A 10-foot section of gutter is made from a 12-inch-wide strip of sheet metal by folding up 4-inch strips on each side so that they make the same angle with the bottom of the gutter. Determine the depth of the gutter that has the greatest carrying capacity.

greatest carrying capacity ---> greatest volume.

Since the volume = 120(area of end cross-section)
the greatest volume is a function of the surface area of the end
let the length to be folded up be 4 inches, with an angle of Ø

looking at one of the two equal right-angled triangles,
let the height be h
sinØ = h/4
h = 4sinØ -------> we need that depth !
base of triangle -- b
cosØ = b/4
b = 4cosØ

SA = 2 triangles + rectangel
= 2(1/2)(4cosØ)(4sinØ) + 4sinØ(4)
= 16sinØcosØ+ 16sinØ
= 16sinØ(cosØ + 1)

d(SA)/dØ = 16[ sinØ(-sinØ) + cosØ(cosØ+1)]
= 0
-sin^2Ø +cos^2 Ø + cosØ = 0
cos^2Ø - 1 + cos^2Ø + cosØ = 0
2cos^2Ø + cosØ - 1 = 0
(2cosØ - 1)(cosØ + 1) = 0
cosØ = 1/2 or cosØ = -1, the last one would be a fold of 180°, ---> not very likely

if cosØ = 1/2, Ø = 60°
and h = 4sin60°
= 4(√3/2)
= 2√3 inches or appr 3.464 inches

To determine the depth of the gutter that has the greatest carrying capacity, we need to find the maximum area of the cross-section.

Let's assume the depth of the gutter is "x".
The width of the base of the gutter (the bottom) is 12 inches.
The width of each folded-up strip is 4 inches.

To calculate the area, we need to subtract the width of the base from the total width and divide it into two equal parts (since there are two folded-up strips).

Width of each folded-up strip = (12 inches - 4 inches) / 2 = 4 inches.

Now, we can determine the width of the top of the gutter (the folded-up portion).
Width of the top = 4 inches + 4 inches = 8 inches.

Therefore, the width of the gutter is 8 inches throughout its depth.

The area of the cross-section of the gutter is given by the formula: Area = (width of the base + width of the top) * (depth) / 2.

So, the area of the cross-section is: Area = (12 inches + 8 inches) * (x inches) / 2 = 10x square inches.

In order to maximize the carrying capacity, we need to maximize the area of the cross-section.

Since the length of the section is fixed at 10 feet, we only need to consider the depth (x) of the gutter.

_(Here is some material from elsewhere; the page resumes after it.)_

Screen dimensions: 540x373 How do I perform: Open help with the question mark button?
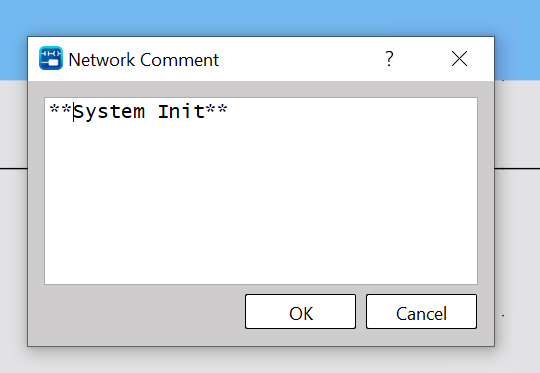coord(389,59)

Now, let's take the derivative of the area function with respect to x to find the critical point(s) where the maximum area occurs.

d(Area)/dx = 10

Since the derivative is positive, this means that the area is increasing as the depth of the gutter increases. Since there are no critical points, this means that the area is always increasing, and therefore, the depth of the gutter can be infinite to achieve the maximum carrying capacity.

Therefore, the depth of the gutter that has the greatest carrying capacity can be as deep as desired, as long as the length of the gutter section is 10 feet.

To determine the depth of the gutter that has the greatest carrying capacity, we need to find the maximum area of the cross-section of the gutter.

Let's start by visualizing the situation. We have a 10-foot (120-inch) section of gutter made from a 12-inch-wide strip of sheet metal. The gutter is formed by folding up 4-inch strips on each side, creating a trapezoidal cross-section.

To find the depth of the gutter, we can use the Pythagorean theorem. Let's denote the depth of the gutter as "d". The 4-inch fold on each side forms a right triangle with the bottom of the gutter, where the hypotenuse is the depth "d" and the two legs are 4 inches. Therefore, the equation is:

d^2 = 4^2 + 4^2
d^2 = 16 + 16
d^2 = 32

Taking the square root of both sides, we find that:

d ≈ √32
d ≈ 5.66 inches

So, the approximate depth of the gutter that maximizes the carrying capacity is 5.66 inches.